Fitness Facts: Hidden effects of sugar

Connie Colbert

By Connie Colbert
Director, Canyon Health and Wellness Clinic

Most people think of reducing their sugar intake simply as a means to lose weight or prevent and treat diabetes. But excessive sugar intake has many other negative effects on our body.

Sugar can …

  • Suppress the immune system
  • Contribute to hyperactivity, anxiety, depression and concentration problems
  • Cause a rise triglycerides
  • Cause drowsiness
  • Increase the risk of heart disease and cause atherosclerosis
  • Lead to vitamin deficiencies
  • Cause food allergies
  • Increase the body’s fluid retention
  • Lead to periodontal disease
  • Increase the amount of fat in the liver
  • Contribute to eczema in children
  • Cause kidney damage
  • Speed the aging process, causing wrinkles and gray hair

These are only to list a few! An excess intake of sugar affects the whole body.

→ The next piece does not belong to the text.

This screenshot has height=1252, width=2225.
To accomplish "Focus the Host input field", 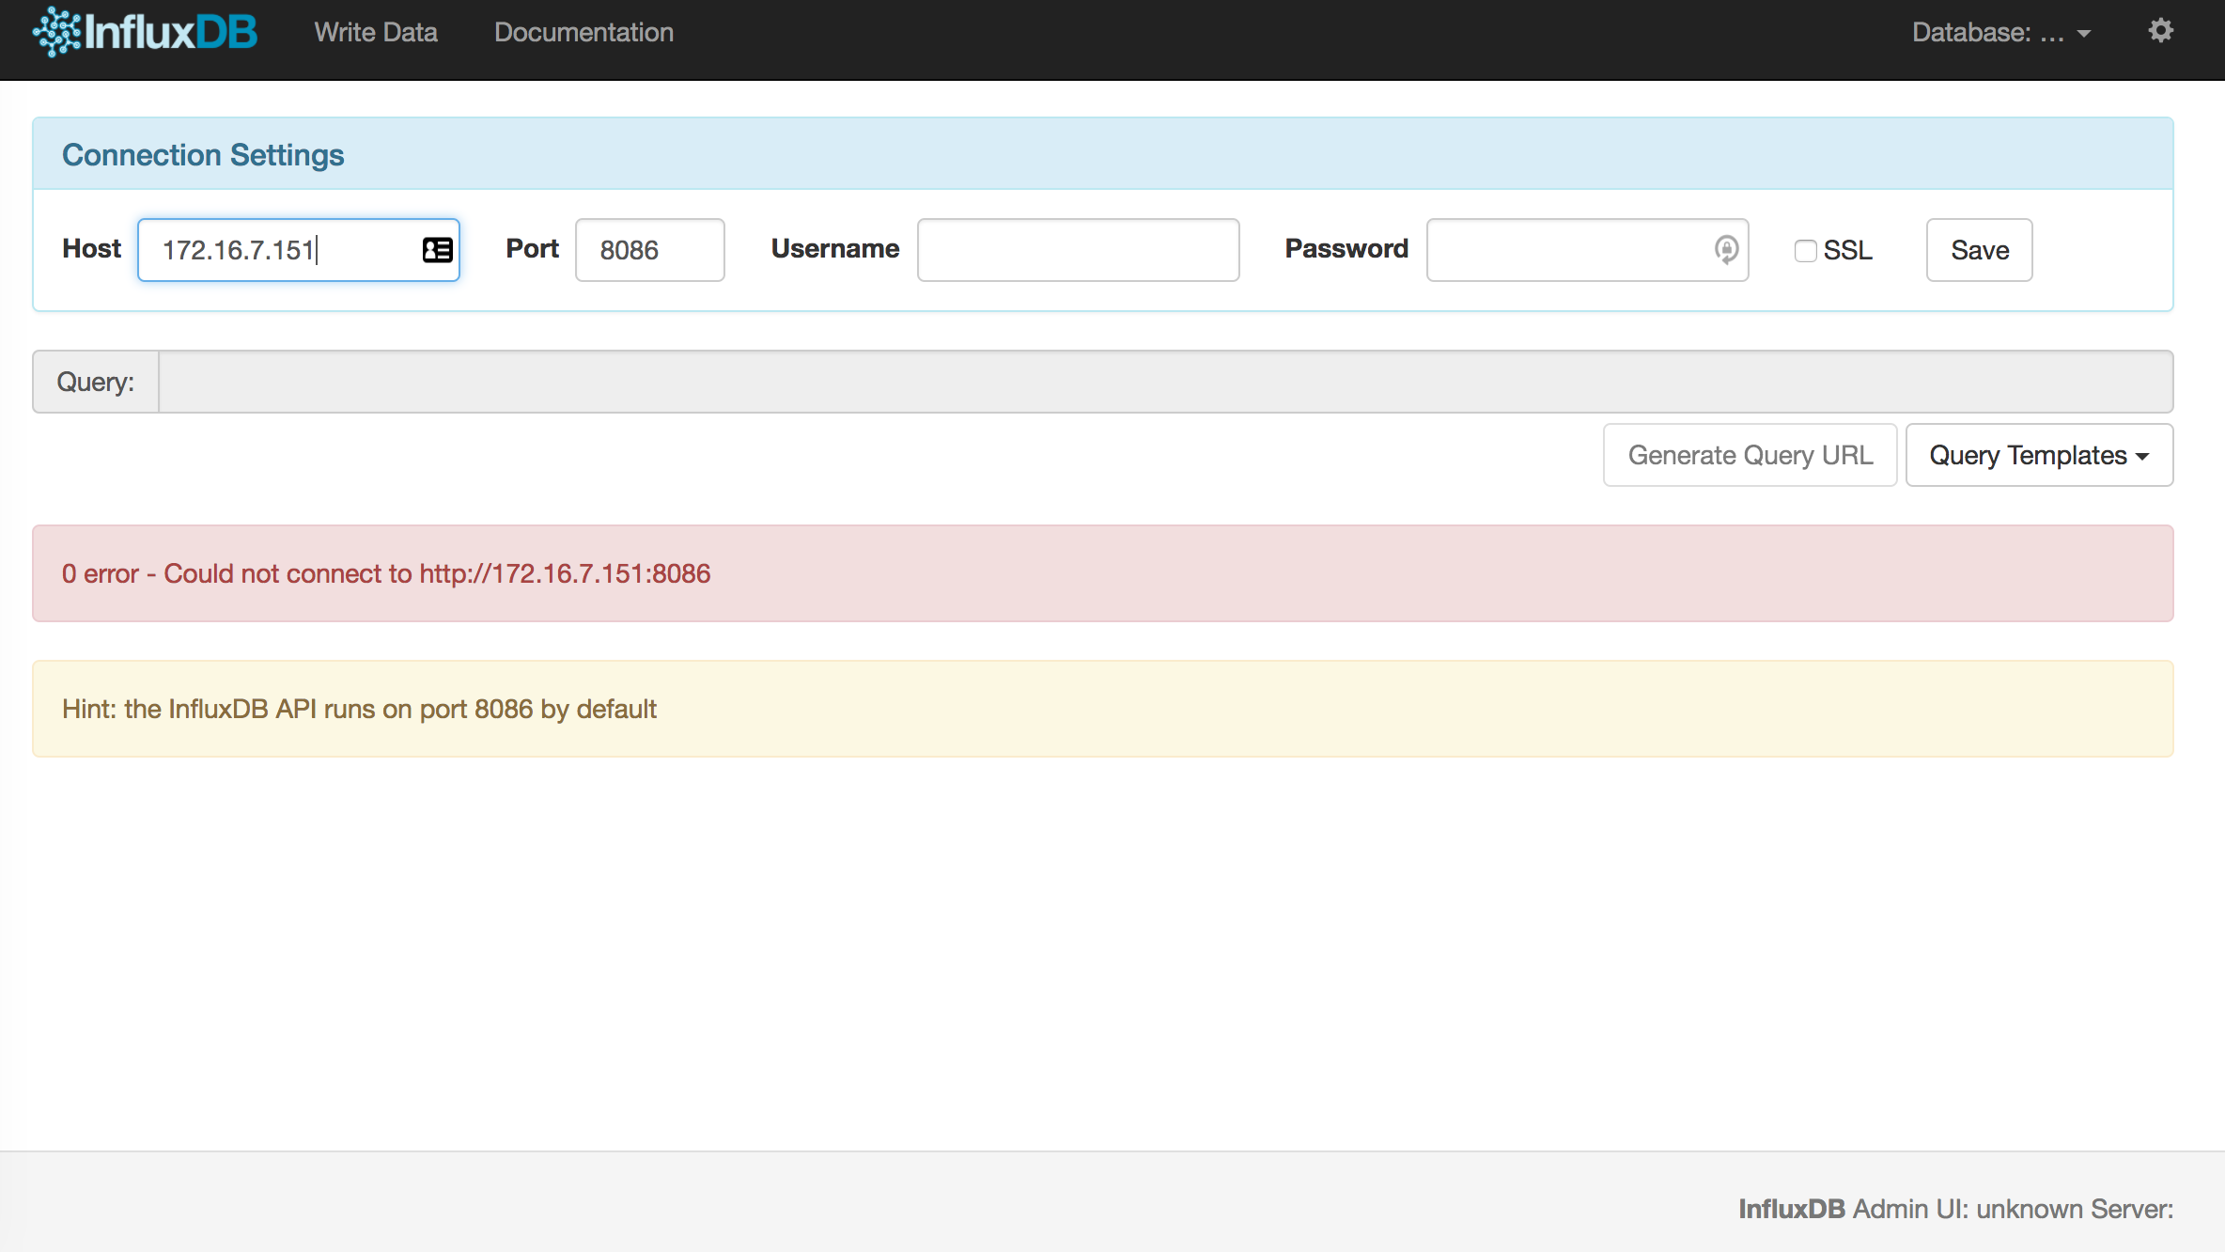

The average American consumes 2-3 pounds of sugar each week. In the past 20 years, the consumption of sugar has risen from 26 pounds to 135 pounds of sugar per person per year. Before the turn of the century, the average consumption was less than five pounds per person.

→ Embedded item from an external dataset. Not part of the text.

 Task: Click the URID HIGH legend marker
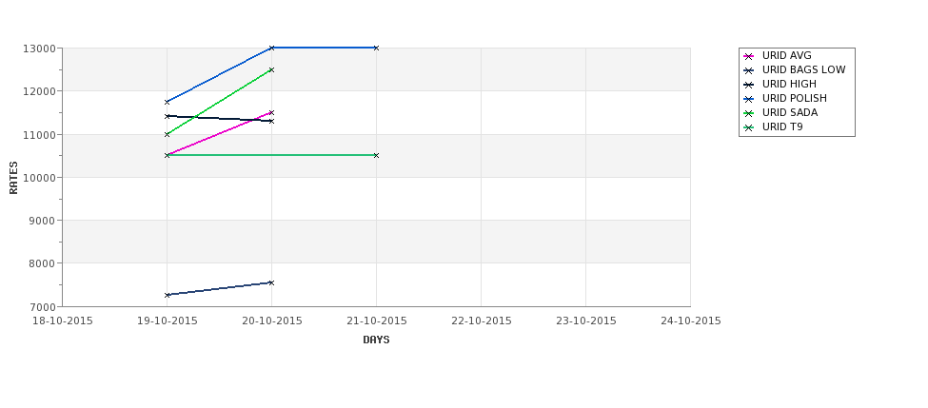coord(749,85)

Sugar is hidden in different forms, such as sucrose, dextrose, maltose and high fructose corn syrup and processed into breads, breakfast cereals, mayonnaise, peanut butter, ketchup, spaghetti sauce and most microwavable meals.

How much is too much?

The World Health Organization is dropping its sugar intake recommendations from 10 percent of your daily calorie intake to 5 percent.

For an adult of a normal body mass index (BMI), that works out to about 6 teaspoons -- or 25 grams -- of sugar per day.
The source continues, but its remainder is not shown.